Say they had total income of $10,000 and they had expenditure of $4,000. They would have a cashflow profit of $6,000 from which they can pay dividends. but if they claim $2000 in depretiation then it reduce their reported earnings to $4,000 how ever this is not a real cash loss so they still have $6000 to pay out at dividends.

This is also the case with alot of companies writting down the cost of assets, Sims report an earnings loss due to writting down the value of certain businness but still made a cashflow profit.


----------



## Tysonboss1 (20 June 2009)

Fluffy said:


> I was interested because it sounds/seems like you can say that you have lost money (due to the house depreciating in value) and claim that loss against your income...something that can't be done with shares as they are paper losses...




The way an investment property works is like this.

When you buy a rental property you are infact making two investments, 1, is the land itself and the other is the building.

The land will hold it's value and increase in value over time, But the building itself, while being essential to collect rent, goes down in value.

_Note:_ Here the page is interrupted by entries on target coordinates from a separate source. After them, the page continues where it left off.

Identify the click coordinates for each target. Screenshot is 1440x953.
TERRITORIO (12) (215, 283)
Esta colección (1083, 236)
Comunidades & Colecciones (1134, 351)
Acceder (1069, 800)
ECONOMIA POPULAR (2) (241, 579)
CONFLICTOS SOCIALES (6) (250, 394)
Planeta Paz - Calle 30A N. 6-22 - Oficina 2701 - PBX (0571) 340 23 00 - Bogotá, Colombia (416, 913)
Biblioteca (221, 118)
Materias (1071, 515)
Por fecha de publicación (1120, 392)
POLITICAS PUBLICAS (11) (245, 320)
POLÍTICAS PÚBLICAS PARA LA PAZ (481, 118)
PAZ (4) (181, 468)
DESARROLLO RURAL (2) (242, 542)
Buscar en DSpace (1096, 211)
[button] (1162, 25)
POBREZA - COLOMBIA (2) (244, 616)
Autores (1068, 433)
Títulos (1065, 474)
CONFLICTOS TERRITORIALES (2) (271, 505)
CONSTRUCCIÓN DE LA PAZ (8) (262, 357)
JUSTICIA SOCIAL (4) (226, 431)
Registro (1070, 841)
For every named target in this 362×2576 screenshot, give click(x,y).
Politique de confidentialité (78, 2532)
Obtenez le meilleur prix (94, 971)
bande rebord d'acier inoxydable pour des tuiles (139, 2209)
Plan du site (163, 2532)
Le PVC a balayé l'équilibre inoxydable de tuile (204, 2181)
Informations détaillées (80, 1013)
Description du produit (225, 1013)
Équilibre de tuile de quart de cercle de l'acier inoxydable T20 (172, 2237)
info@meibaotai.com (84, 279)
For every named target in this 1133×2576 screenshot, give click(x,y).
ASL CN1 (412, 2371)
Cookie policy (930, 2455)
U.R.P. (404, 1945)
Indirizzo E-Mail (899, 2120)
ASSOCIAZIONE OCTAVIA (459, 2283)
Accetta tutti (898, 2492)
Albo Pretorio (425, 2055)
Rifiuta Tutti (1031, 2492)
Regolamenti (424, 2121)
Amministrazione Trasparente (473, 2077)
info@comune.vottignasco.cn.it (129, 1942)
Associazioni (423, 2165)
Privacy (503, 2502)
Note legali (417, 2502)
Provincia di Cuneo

so if you buy a house for $200,000, the building is probally worth $130,000 and the land $70,000.

So you have paid $130,000 for the building which includes everthing from, Fences, driveways, Carpets, light fittings, paint, ovens, stoves, toilets, bathroom and kitchen fit outs, clothes lines, land scaping, aircon systems etc, etc.

You then pay a depriation expert about $350 to put together a depriation report which allows you to claim the cost of all the items I listed above over their life, the report normally runs for 40 years, with the amount you can claim decreasing every year.

For example, if you spend $2000 to put a drive way into an investment property you can not claim this as an expense all at once. you have to claim it over the life of the item claiming roughly 10% of it's original cost each year.

original cost $2000, you would claim $200 in year 1, $180 in year 2 $162 in year 3, etc etc till you have claimed the full $2000.

when you eventually sell the property, the capital gains tax is calculated somthing like this, 

Original pruchase price $200,000 minus $20,000 depreation claimed = $180,000 cost base.

Sale price $300,000 - $180,000 cost = $120,000 capital gain - 50% capital gain discount $60,000 Taxable capital gain.

So claiming depriation does result in a higher capital gains tax in the future, however It does give you some extra $$$ to offset your neg cashflow and because of the cap gain discount of 50% you only have to pay back 50c of every dollar you claim, and you don't have to pay it back for years into the future when you eventually sell.


----------



## akkopower (5 April 2010)

Tysonboss1 said:


> original cost $2000, you would claim $200 in year 1, $180 in year 2 $162 in year 3, etc etc till you have claimed the full $2000.




So how long will it take to claim the full $2000?


----------